**Assignment 1**. In the article on Kyrgyzstan's new presidential complex, how far will the new building be from the Ala-Archa residence?
**Assignment 2**. List every building named in the article on Kyrgyzstan's new presidential complex.
**Assignment 3**. Do these statements agree with the article on Kyrgyzstan's new presidential complex? (a) Construction of the complex officially began on April 16. (b) The Issyk-Kul Hotel kept its protected status. (c) Japarov's current office is 12 kilometers from his residence.

**Text block**.

---------------

Kyrgyzstan: Japarov the builder
The president’s new office complex will not, he insists, cost the state a penny.
Kyrgyzstan’s president is in the mood for building.
On April 16, Sadyr Japarov oversaw the official start to construction of what should become a swanky new presidential administration complex in the south of the capital, Bishkek.
The site where these palatial digs are to arise used to be the home of the Issyk-Kul Hotel, which was stripped of its protected status in 2021 and torn to the ground.
In Japarov’s telling, building this complex is essentially a traffic-easing initiative. His current office stands in the stolid, gray Government House building in central Bishkek, a full 12 kilometers from his residence. Every time he goes to and from the office, many of the city’s key thoroughfares are brought to a standstill for reasons of security.
This new building will be only 2.5 kilometers from the Ala-Archa residence.

---------------

**Information provided**.

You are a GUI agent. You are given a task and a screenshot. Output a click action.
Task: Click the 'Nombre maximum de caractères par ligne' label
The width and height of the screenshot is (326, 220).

---------------

**Task result 1**. 2.5 kilometers

**Task result 2**.
Issyk-Kul Hotel
Government House
Ala-Archa residence

**Task result 3**.
(a) Yes: "On April 16, Sadyr Japarov oversaw the official start to construction"
(b) No: "which was stripped of its protected status in 2021 and torn to the ground"
(c) Yes: "a full 12 kilometers from his residence"